I suppose that we have all done things like this; put off dealing with something that we know at the back of our mind we are going to have to tackle sooner of later. Of course for most of us, it might just be a letter from the bank that we are sticking at the back of a drawer and trying to forget about. It is unlikely to be a dead child. Even when everything came to light earlier this year, Birmingham still delayed taking any action. This had less to do with 'best practice' and more to do with the fact that some people there thought that it might be possible to blame the whole business on their supposed lack of legal powers to regulate and monitor home education. It was thought that if they could only hold off looking too closely at things until the Children, Schools and Families Bill was passed, then they could blame all that had happened to Khyra Ishaq on the lack of sufficient legal powers previously. Then a line could be drawn under the incident and a fresh start made. Of course, in the event , this did not happen.

As a result, since early May the local authority officers in Birmingham whose job it is to deal with elective home education have been racing around frantically trying to get a look at every child in their area who is supposedly being educated at home. I need hardly add that this is not in the least anything to do with the education that these children may or may not be receiving. They have been told that they must physically set eyes upon each and every one of those kids and make sure that they are still alive and well. True, they are guying these frantic efforts up as a chance to hear little Jimmy reading and look at some of his work, but what they are really wanting to know is if little Jimmy is starving to death in the attic.

* [What is required]: In the provided text, which bill did some people in Birmingham hope would pass before anyone looked too closely at events?

* [Collected data]:
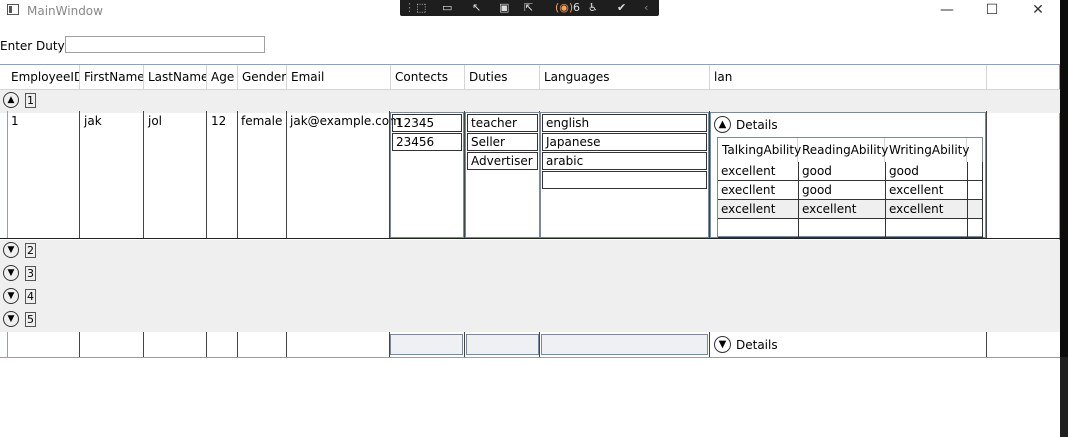  I want to click on cell-email: jak@example.com, so click(346, 121).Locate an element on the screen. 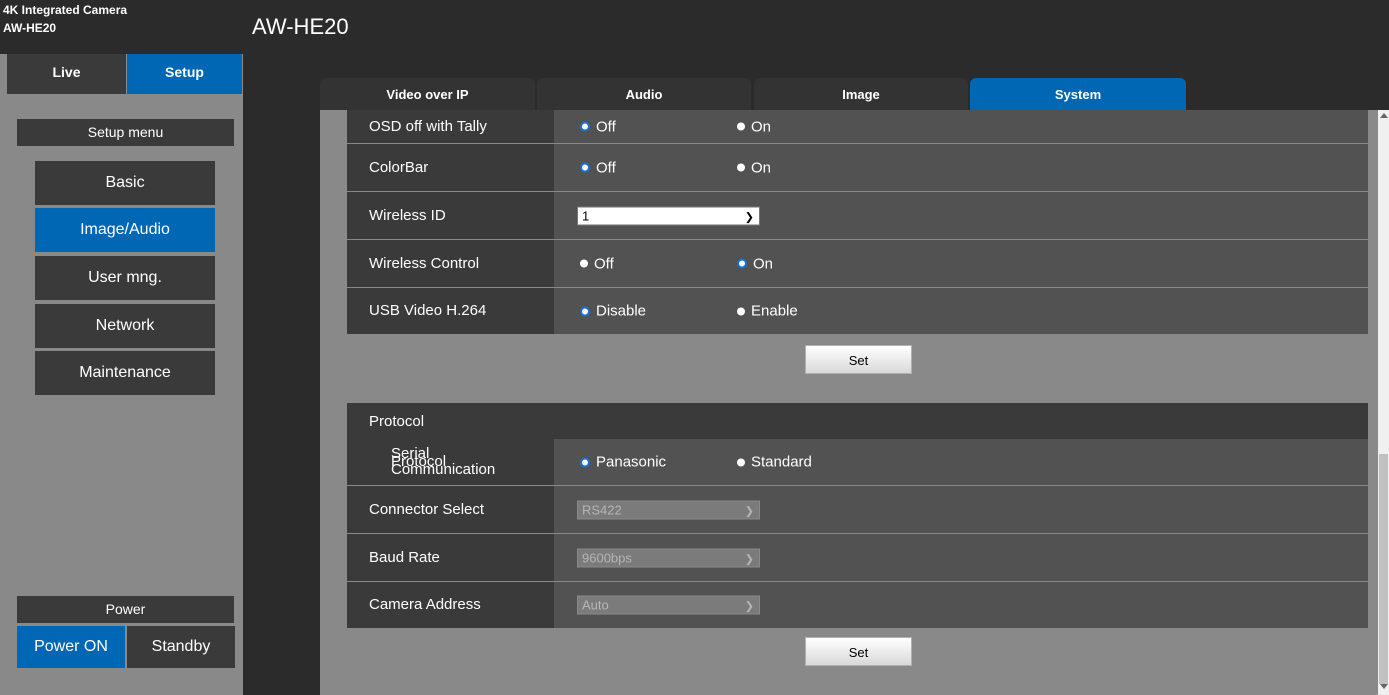  brand-model: AW-HE20 is located at coordinates (30, 28).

* [Output of the task]: The Children, Schools and Families Bill.